The oversaturation of content on the app can also make it difficult for creators to build a loyal fanbase and to know which creators’ content they can trust. A Youtuber, for example, may build a loyal fanbase that follows them and trusts their advice. But TikTok users don’t always build that sort of relationship with their followers because people are inundated with a plethora of content, Franco says.

Franco specifically warns against believing TikTok videos that seem too good to be true when it comes to travel, like viral videos that say a local government will pay a young person to move to a particular isolated area or region. Videos about moving to Calabria in Italy, for instance, went viral on TikTok last year.

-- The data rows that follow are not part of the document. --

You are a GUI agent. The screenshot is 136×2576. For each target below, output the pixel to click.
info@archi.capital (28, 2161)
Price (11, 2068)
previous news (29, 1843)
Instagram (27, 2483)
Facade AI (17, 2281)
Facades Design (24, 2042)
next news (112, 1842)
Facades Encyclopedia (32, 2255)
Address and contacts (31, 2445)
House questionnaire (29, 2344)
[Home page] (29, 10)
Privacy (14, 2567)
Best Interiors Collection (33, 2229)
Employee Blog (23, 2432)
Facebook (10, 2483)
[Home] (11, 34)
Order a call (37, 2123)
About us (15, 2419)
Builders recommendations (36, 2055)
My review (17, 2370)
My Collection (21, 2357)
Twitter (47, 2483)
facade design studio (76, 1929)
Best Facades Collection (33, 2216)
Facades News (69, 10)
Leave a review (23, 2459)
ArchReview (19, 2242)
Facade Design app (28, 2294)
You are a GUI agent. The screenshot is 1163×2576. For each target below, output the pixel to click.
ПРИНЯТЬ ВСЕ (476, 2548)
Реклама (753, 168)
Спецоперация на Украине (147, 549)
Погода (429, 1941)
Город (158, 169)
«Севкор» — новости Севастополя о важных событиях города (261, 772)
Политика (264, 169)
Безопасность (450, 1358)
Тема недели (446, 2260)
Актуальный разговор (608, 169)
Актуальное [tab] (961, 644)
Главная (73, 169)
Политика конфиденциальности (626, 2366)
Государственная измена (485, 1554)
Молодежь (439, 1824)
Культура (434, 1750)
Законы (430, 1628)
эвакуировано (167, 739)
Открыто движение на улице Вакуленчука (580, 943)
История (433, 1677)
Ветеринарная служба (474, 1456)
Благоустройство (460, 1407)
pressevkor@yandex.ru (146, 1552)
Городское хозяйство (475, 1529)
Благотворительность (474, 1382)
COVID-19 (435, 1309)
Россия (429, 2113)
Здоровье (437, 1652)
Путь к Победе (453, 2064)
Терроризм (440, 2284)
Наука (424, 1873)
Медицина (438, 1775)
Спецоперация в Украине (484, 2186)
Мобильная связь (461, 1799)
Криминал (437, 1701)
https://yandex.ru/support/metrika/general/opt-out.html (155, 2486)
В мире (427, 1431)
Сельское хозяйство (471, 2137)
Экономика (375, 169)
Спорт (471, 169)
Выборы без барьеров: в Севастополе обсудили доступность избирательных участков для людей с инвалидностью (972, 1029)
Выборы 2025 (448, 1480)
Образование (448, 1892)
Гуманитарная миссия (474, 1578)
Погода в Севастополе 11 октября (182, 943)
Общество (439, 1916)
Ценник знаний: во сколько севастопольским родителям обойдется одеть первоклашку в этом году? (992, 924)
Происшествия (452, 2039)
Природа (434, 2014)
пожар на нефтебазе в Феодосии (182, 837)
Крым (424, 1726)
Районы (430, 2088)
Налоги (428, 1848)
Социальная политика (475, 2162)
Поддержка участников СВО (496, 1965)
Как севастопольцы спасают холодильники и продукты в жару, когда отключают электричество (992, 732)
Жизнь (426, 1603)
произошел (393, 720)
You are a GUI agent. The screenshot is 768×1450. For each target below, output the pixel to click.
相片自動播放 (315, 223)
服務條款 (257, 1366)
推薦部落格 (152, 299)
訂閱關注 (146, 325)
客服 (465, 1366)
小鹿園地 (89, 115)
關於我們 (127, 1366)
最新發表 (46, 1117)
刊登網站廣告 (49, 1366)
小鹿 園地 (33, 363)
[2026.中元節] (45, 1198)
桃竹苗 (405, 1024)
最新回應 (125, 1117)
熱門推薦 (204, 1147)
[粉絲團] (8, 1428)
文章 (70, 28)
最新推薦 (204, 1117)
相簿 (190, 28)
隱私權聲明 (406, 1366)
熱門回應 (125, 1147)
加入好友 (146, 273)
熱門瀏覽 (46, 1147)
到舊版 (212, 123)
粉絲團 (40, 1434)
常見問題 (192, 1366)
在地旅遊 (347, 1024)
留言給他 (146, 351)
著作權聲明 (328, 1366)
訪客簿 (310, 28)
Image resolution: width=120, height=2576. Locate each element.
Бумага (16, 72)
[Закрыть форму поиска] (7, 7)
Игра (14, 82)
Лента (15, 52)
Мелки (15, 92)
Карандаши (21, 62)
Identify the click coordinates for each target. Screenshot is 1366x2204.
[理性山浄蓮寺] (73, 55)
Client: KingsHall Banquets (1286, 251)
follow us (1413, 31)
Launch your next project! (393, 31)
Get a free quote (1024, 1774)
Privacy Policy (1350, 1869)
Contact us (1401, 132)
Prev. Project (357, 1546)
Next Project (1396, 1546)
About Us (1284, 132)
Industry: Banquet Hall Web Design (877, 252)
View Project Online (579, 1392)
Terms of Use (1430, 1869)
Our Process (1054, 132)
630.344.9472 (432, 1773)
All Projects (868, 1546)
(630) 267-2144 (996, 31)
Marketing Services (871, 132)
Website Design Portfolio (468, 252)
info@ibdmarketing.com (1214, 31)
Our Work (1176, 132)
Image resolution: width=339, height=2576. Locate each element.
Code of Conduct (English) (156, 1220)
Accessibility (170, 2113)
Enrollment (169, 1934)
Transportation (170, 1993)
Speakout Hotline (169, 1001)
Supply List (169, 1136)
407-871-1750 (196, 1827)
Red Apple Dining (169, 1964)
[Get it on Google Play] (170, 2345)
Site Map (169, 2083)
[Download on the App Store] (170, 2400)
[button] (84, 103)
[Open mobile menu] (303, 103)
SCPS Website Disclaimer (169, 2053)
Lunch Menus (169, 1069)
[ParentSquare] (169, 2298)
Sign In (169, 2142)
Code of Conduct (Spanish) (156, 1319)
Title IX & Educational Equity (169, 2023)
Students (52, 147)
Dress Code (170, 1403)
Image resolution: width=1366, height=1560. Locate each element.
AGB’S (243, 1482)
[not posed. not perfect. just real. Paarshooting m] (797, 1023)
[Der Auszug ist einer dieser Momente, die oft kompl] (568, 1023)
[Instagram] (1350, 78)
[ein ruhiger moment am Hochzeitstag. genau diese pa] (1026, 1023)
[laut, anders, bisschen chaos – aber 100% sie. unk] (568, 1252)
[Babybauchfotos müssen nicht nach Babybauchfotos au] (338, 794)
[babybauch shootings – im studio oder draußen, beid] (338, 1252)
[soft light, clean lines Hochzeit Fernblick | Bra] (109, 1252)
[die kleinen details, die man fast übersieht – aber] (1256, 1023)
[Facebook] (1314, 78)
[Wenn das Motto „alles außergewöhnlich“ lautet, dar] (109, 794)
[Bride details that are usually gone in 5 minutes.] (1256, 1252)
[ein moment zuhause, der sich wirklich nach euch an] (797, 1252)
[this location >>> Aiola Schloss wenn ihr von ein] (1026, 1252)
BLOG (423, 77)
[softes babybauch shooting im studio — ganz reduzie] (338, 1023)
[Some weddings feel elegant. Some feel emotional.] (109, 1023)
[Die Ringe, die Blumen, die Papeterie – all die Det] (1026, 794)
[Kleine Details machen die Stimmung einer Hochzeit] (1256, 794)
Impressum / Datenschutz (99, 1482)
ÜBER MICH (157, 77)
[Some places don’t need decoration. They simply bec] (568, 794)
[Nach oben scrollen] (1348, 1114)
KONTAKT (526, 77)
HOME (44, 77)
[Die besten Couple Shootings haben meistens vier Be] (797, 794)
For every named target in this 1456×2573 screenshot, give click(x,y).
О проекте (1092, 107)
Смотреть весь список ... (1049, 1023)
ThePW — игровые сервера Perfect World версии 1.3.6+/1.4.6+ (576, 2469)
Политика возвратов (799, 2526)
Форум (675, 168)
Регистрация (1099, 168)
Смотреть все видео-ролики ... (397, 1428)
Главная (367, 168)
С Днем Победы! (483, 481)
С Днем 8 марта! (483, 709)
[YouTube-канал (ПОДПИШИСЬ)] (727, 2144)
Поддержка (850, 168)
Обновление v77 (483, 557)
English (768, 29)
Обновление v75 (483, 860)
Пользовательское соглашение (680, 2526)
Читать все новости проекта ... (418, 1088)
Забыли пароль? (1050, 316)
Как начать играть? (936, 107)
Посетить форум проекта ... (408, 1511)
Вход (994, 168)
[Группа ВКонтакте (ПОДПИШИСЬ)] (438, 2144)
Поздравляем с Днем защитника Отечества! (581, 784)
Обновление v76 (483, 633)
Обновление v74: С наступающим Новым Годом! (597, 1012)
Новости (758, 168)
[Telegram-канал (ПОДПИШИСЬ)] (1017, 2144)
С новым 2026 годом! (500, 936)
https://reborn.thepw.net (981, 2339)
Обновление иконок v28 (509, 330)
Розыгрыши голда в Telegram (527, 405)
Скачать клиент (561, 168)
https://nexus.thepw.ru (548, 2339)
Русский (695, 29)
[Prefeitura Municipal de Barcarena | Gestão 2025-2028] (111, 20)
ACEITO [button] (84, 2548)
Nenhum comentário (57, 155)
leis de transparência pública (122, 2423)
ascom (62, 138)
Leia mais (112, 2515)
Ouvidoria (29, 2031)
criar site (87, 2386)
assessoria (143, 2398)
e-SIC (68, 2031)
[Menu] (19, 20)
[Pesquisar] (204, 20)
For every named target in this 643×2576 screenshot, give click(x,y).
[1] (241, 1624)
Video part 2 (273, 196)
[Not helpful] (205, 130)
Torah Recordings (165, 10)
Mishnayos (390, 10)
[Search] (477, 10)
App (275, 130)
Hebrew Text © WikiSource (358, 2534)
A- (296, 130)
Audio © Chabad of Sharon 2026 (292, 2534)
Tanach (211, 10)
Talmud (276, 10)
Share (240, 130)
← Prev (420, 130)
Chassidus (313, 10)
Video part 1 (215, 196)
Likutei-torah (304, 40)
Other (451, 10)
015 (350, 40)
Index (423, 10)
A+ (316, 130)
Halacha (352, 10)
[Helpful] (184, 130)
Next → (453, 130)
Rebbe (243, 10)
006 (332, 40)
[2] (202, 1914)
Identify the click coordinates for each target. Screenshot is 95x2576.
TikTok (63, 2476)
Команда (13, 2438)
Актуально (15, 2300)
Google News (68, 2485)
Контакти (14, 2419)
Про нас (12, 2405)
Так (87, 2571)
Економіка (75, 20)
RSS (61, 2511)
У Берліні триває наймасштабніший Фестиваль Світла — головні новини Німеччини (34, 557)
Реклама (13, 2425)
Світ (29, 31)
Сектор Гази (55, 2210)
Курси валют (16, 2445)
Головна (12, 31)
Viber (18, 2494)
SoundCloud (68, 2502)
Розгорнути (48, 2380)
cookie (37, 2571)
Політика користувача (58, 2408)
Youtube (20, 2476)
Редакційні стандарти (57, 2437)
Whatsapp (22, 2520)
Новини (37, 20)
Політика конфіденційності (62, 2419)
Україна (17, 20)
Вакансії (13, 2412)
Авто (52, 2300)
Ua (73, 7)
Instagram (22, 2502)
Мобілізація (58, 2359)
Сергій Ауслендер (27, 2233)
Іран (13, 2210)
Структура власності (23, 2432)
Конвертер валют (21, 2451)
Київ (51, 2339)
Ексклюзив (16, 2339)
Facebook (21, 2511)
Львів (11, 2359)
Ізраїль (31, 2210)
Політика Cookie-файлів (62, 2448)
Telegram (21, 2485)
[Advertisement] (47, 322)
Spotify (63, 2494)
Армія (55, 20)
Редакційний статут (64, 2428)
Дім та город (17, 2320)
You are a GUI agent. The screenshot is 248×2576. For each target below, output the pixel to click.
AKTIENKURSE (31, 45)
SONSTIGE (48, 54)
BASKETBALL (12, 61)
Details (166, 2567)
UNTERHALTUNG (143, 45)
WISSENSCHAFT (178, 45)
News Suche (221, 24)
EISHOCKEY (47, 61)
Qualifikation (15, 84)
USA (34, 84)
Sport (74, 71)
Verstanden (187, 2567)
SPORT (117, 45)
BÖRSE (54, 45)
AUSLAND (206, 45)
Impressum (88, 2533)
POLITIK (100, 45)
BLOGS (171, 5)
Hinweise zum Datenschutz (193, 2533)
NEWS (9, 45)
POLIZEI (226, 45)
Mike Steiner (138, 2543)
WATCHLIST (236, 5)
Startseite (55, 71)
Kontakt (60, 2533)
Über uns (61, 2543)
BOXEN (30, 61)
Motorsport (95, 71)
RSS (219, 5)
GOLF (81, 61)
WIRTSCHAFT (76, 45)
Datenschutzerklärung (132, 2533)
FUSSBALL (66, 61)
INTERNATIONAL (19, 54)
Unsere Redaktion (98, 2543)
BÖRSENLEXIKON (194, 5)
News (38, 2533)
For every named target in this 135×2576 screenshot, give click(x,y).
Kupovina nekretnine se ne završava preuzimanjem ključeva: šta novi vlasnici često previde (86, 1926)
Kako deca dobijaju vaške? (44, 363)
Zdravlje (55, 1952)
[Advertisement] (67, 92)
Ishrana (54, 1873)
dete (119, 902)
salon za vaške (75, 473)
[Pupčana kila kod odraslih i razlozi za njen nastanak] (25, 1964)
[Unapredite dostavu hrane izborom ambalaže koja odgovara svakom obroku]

“I think those tips I find fascinating, because we’re able to now connect real-time news to what that means for our travel. And to the same degree, a lot of those posts could over exaggerate,” Franco says. “Like, live here for free. And actually, you need to have an investment [of a certain amount]… There’s always a loophole so all things come with the caveat of doing your own research.” That’s true in the case of moving to the Italian island of Sardinia. Applicants were guaranteed about $15,000 if they moved there, but they also had to live in a town with a population of less than 3,000 and had to put their grant towards renovating into a home, CNBC reports.

Get advice from a diverse set of TikTokers

As the most racially and ethnically diverse generation, creators advise Gen Z to be aware that traveling is a unique, personal experience. Your identity, for that matter, will always play a vital role in travel. Travel content creator Lena Sow tells TIME that it was when she recognized there was a gap in the market for a Black female travel content creator, who also traveled solo, that she decided to start her TikTok account.

She advises people to look for creators who match your race, gender or even sexuality, to get a grasp on what it would be like traveling to the places they feature.

But she also mentions that people should take all of that advice with a grain of salt. “I do post a series where I post how I felt traveling solo, but I don’t want people to use that as like the end all be all,” Sow tells TIME, emphasizing that people will have different experiences.

But overall, Franco adds that TikTok represents a diverse set of travel options.

“What I love about TikTok is that there’s something there for everyone in the travel space,” Franco says. “The availability of inspiration is abundant.”